Open KMiller-Grafana opened 2 years ago
We should also mention to use fast disks for ingesters and store-gateways (see https://github.com/grafana/mimir/issues/1722#issuecomment-1112789110).
Maybe this will just be taken care of in https://github.com/grafana/mimir/issues/1988 but recently I was looking at the capacity planning page and was a bit confused when I read
CPU: 1 core for every 300,000 series in memory
Memory: 2.5GB for every 300,000 series in memory
Disk space: 5GB for every 300,000 series in memory
Is the idea that I calculate the total number of active series in my cluster and then figure out the cpu, memory, and disk space requirements for all ingesters in the whole cluster? How do I figure out how many ingesters I need and what the individual resources allocated to each ingester should be? Do I arbitrarily pick a number of ingesters and then just divide the total resource requirements by the number of ingesters?
For the ingesters specifically, is the disk space requirement at all impacted by how many hours of data I want to retain on disk?
I wonder if ingester disk usage would be better estimated as a function of DPM rather than active series.
In any case, I think the ingester sizing that @09jvilla points out is using some unstated assumptions about the scrape interval and retention period.
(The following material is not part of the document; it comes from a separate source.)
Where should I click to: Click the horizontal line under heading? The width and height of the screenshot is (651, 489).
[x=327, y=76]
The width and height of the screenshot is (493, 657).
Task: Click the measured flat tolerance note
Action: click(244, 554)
The capacity planning doc was initially conceived to be a simplification and have 1 single metric per component to use for scaling (for ingesters I picked active series). I understand it was an oversimplification and it's showing its limits. My feeling is that documenting all proper math would make it quite complicated for the user, that's why I would move forward replacing it with a tool, where we incapsulate all our logic.
I wonder if ingester disk usage would be better estimated as a function of DPM rather than active series.
Yes, it would.
Estimated high due to unactionable state of doc issue and necessary research if implemented.
The guidelines for Alertmanager seem too low:
Perhaps it was meant to say '100 firing alerts per second'? It does not seem right for a single alert to consume 10MB of RAM.
The guidelines for Alertmanager seem too low:
@mac133k You're right. See my PR to update it: https://github.com/grafana/mimir/pull/3132
1.
See the link under the heading "Monolithic mode?" It is a link to the next paragraph/section. Super unhelpful link for any reader that clicks on it, since it goes to the next sentence. Just remove it.